CS_Client["Client (GPU)"] -->|"1. Run op on GPU"| CS_Output["Op Output"]
CS_Client -->|"2. Send inputs + output"| CS_Daemon["Daemon"]
CS_Daemon -->|"3. Run reference script"| CS_Ref["Reference Output"]
CS_Daemon -->|"4. Compare"| CS_Result["ValidationResult"]
end
subgraph "Daemon-Orchestrated"
DO_Daemon["Daemon"] -->|"1. Generate test case"| DO_Client["Client (GPU)"]
DO_Client -->|"2. Run op"| DO_Output["Op Output"]
DO_Client -->|"3. Submit output"| DO_Daemon
DO_Daemon -->|"4. Run reference + Compare"| DO_Result["ValidationResult"]
end
subgraph "Script-Based"
SB_Daemon["Daemon"] -->|"1. Spawn op script"| SB_Op["Op Script"]

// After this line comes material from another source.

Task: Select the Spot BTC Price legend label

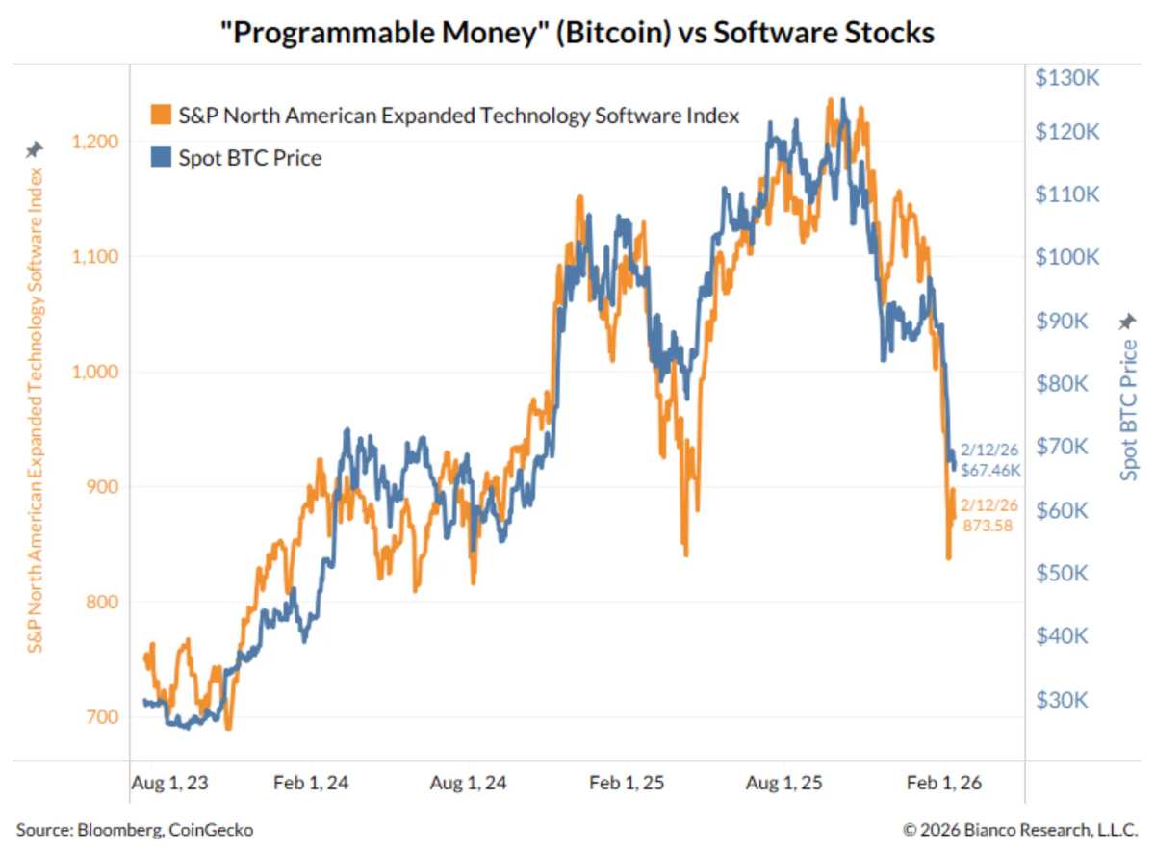Action: coord(250,158)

SB_Daemon -->|"2. Spawn reference script"| SB_Ref["Ref Script"]
SB_Op -->|"Output"| SB_Compare["Compare"]
SB_Ref -->|"Output"| SB_Compare
SB_Compare --> SB_Result["ValidationResult"]
end
1. Client-Side Mode¶
Default mode. The client generates or receives inputs, runs the op on GPU (or CPU), and sends both inputs and output to the daemon for validation. The daemon only runs the reference script and compares results.
When to use
Use Client-Side mode when you have GPU access on the client machine and want the simplest integration path. This is the recommended starting point.
How it works¶
- The client creates input tensors (manually or via framework adapters).

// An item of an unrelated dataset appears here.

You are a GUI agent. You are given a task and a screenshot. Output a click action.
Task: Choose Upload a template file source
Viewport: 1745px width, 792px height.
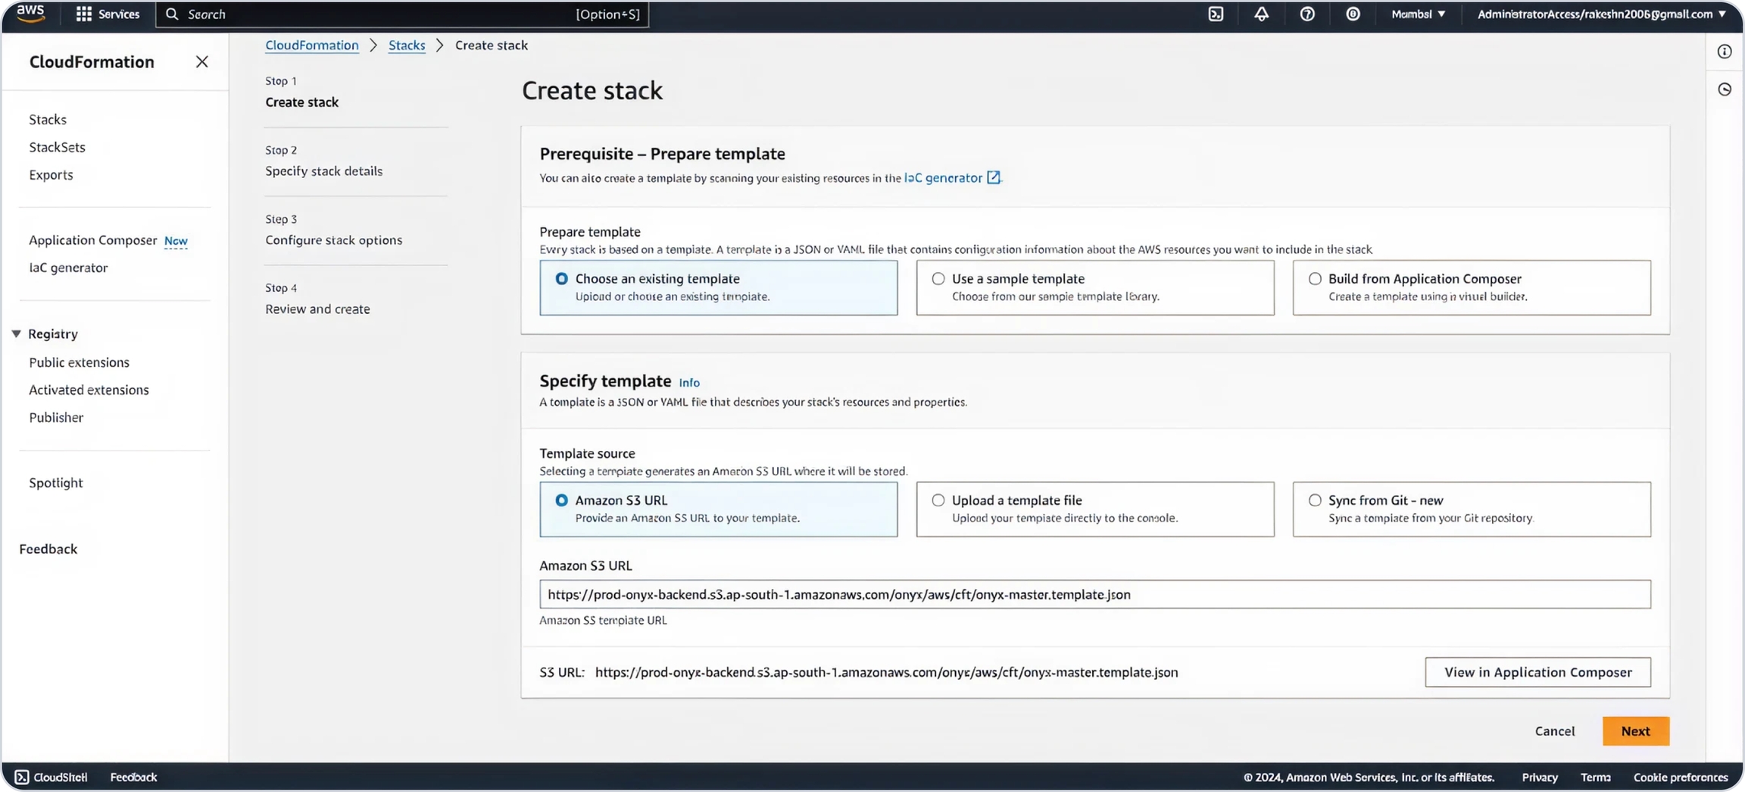point(938,500)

- The client runs the op under test to produce an output tensor.
- The client calls
validate_op(), which sends inputs and output to the daemon. - The daemon runs the reference script with the same inputs.

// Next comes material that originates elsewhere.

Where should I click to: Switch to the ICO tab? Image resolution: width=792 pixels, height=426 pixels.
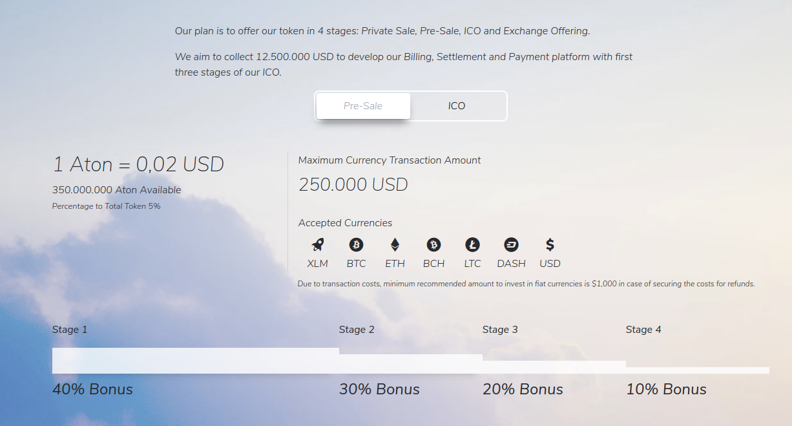(457, 106)
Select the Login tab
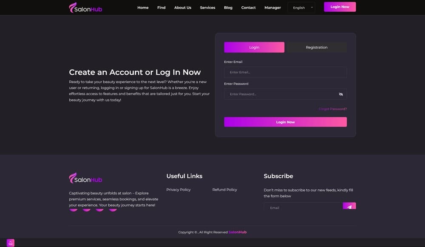This screenshot has height=247, width=425. tap(254, 47)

- The daemon compares the op output against the reference output.
- The daemon returns a
ValidationResultto the client.
Configuration¶
[[ops]]
name = "my_relu"
reference = "scripts/ref_relu.py"
input_names = ["x"]
execution_mode = "client_side" # This is the default
Python example¶
import numpy as np
from gpuemu import Client
from gpuemu.validate import validate_op
client = Client()
# Prepare inputs
x = np.random.randn(32, 128).astype(np.float32)
# Run your op (on GPU or CPU)
output = np.maximum(x, 0) # Example: ReLU
# Validate against reference
result = client.validate_op("my_relu", {"x": x}, output)
print(f"Passed: {result.passed}, max_diff: {result.max_diff:.2e}")
Or using the context manager:
from gpuemu import Client
from gpuemu.validate import validate_op
client = Client()
x = np.random.randn(32, 128).astype(np.float32)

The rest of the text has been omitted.